FEATURE SELECTION METHODS AND ALGORITHMS

Feature selection is an important topic in data mining, especially for high dimensional datasets. Feature selection (also known as subset selection) is a process commonly used in machine learning, wherein subsets of the features available from the data are selected for application of a learning algorithm. The best subset contains the least number of dimensions that most contribute to accuracy; we discard the remaining, unimportant dimensions. This is an important stage of preprocessing and is one of two ways of avoiding the curse of dimensionality (the other is feature extraction). There are two approaches in Feature selection known as Forward selection and backward selection. Feature selection has been an active research area in pattern recognition, statistics, and data mining communities. The main idea of feature selection is to choose a subset of input variables by eliminating features with little or no predictive information. Feature selection methods can be decomposed into three broad classes. One is Filter methods and another one is Wrapper method and the third one is Embedded method. This paper presents an empirical comparison of feature selection methods and its algorithms. In view of the substantial number of existing feature selection algorithms, the need arises to count on criteria that enable to adequately decide which algorithm to use in certain situations. This work reviews several fundamental algorithms found in the literature and assesses their performance in a controlled scenario.

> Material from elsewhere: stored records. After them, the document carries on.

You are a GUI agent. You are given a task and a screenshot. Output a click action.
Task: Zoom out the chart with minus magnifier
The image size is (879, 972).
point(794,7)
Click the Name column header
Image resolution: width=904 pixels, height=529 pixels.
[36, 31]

[1]  Edward Y. Chang,et al.  Adaptive Feature-Space Conformal Transformation for Imbalanced-Data Learning , 2003, ICML.

[2]  George Forman,et al.  An Extensive Empirical Study of Feature Selection Metrics for Text Classification , 2003, J. Mach. Learn. Res..

[3]  David Zhang,et al.  Five New Feature Selection Metrics in Text Categorization , 2007, Int. J. Pattern Recognit. Artif. Intell..

[4]  Xue-wen Chen,et al.  FAST: a roc-based feature selection metric for small samples and imbalanced data classification problems , 2008, KDD.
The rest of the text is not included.